* **Study text**:

━━━━━━

Sorry for the silence, I have been busy moving countries.

I am definitely interested in collaborating on a series of patches to
implement various kinds of skip-based plans as seen in other RDBMSs if
others think it could be useful.  I see skip-based DISTINCT as a good
place to start.  (I suspect the semi-related skip scan plan (for the
case when your WHERE clause doesn't have a qual for the leading
column(s)) is much harder to plan and execute and I also suspect it's
less generally useful).

Here is a rebased version of that patch which fixes a crashing
off-by-one error, and handles backward scans properly, I think.  This
is still just a quick hack to play with the general idea at this
stage.

It works by adding a new index operation 'skip' which the executor
code can use during a scan to advance to the next value (for some
prefix of the index's columns).  That may be a terrible idea and
totally unnecessary... but let me explain my
reasoning:

1.  Perhaps some index implementations can do something better than a
search for the next key value from the root.  Is it possible or
desirable to use the current position as a starting point for a btree
traversal?  I don't know.

━━━━━━

* **Provided records**:
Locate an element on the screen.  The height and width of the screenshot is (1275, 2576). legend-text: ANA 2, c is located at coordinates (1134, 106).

━━━━━━

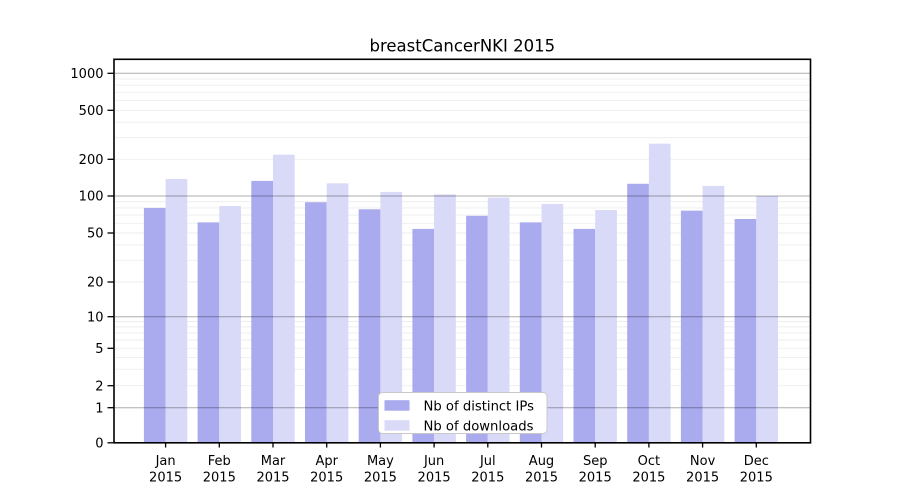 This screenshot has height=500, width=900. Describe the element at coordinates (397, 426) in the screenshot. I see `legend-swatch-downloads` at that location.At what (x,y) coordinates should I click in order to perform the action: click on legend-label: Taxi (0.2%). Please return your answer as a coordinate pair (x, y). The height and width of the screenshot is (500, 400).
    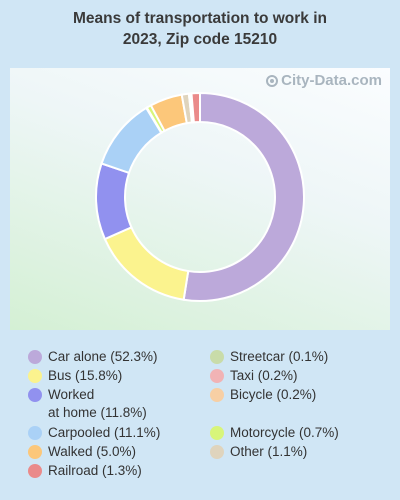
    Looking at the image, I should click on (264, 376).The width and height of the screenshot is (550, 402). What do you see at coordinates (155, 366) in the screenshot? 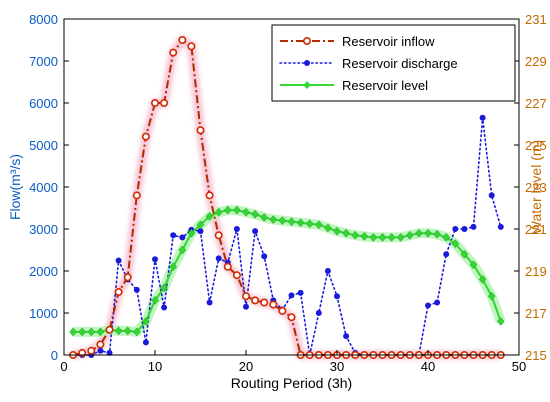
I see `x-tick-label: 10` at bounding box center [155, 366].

━━━━━━

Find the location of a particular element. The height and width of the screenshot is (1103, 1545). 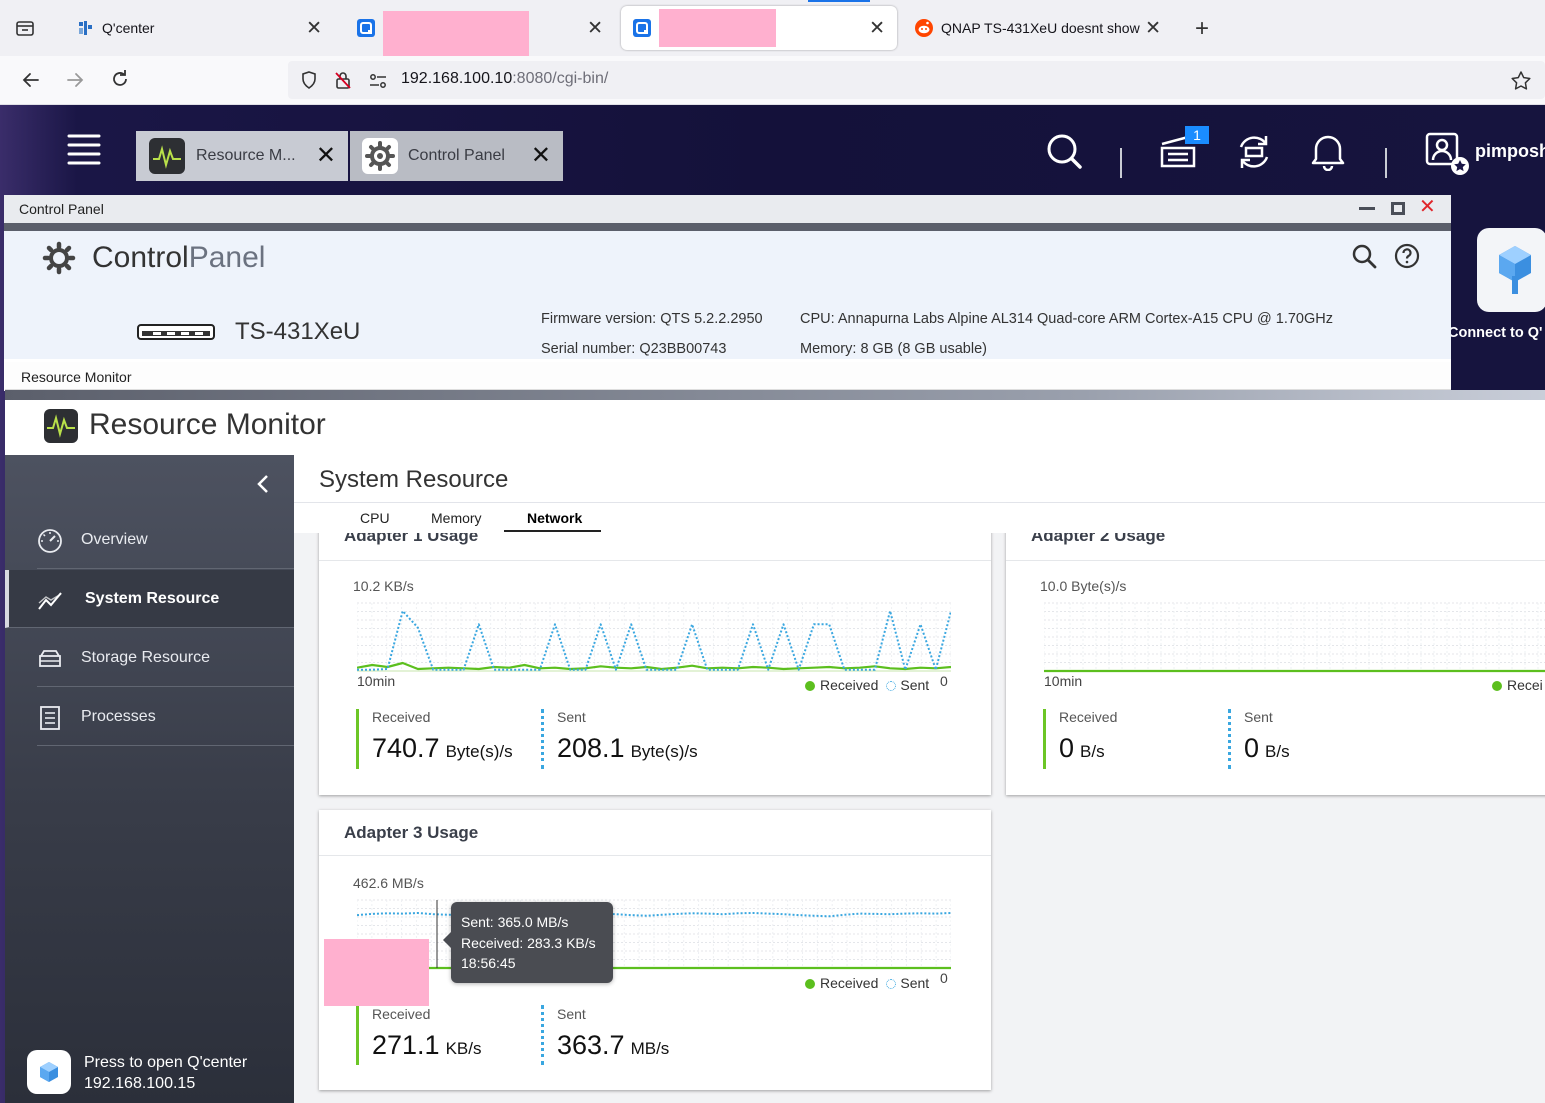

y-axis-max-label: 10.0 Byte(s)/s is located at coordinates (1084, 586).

━━━━━━

* **Task set**:
- A) In the forum post about skip-based DISTINCT plans, what new index operation does the patch add?
- B) Pick up the forum post about skip-based DISTINCT plans after its last sentence and carry it forward.

* **Exercise answers**:
- A) It adds an index operation called 'skip', which the executor can use during a scan to advance to the next value for some prefix of the index's columns.

- B)
2.  It seemed that I'd need to create a new search ScanKey to use the
'rescan' interface for skipping to the next value, but I already had
an insertion ScanKey so I wanted a way to just reuse that.  But maybe
there is some other way to reuse existing index interfaces, or maybe
there is an easy way to make a new search ScanKey from the existing
insertion ScanKey?

Currently it uses the existing IndexOnlyScan plan node, adding an
extra member.  I briefly tried making a different plan called
DistinctIndexScan but it seemed I was going to need to duplicate or
refactor/share a lot of IndexOnlyScan code (this might be the right
thing to do but at this stage I'm just trying to demo the general idea
with minimal changes).

As for costing, I haven't looked at that part of PG at all yet.  If
you *can* do a distinct index scan, would you *always* want to?  How
well could we estimate the cost using existing statistics?  I suppose
the expected number of page fetches is proportional to the expected
number of distinct values (ie skip operations) times btree depth, and
the cost may be adjusted in some way for cache effects (?), but how
well can we estimate the number of distinct values (a), (a, b) or (a,
b, c) in some range for an index on (a, b, c, d)?

As before, you still need the kludge of disabling hashagg to reach the new plan:

postgres=# set enable_hashagg = true;
SET
Time: 0.213 ms
postgres=# select distinct a from foo;
┌───┐
│ a │
├───┤
│ 6 │
│ 8 │
│ 1 │
│ 2 │
│ 3 │
│ 4 │
│ 5 │
│ 9 │
│ 7 │
│ 0 │
└───┘
(10 rows)

Time: 890.166 ms
postgres=# set enable_hashagg = false;
SET
Time: 0.271 ms
postgres=# select distinct a from foo;
┌───┐
│ a │
├───┤
│ 0 │
│ 1 │
│ 2 │
│ 3 │
│ 4 │
│ 5 │
│ 6 │
│ 7 │
│ 8 │
│ 9 │
└───┘
(10 rows)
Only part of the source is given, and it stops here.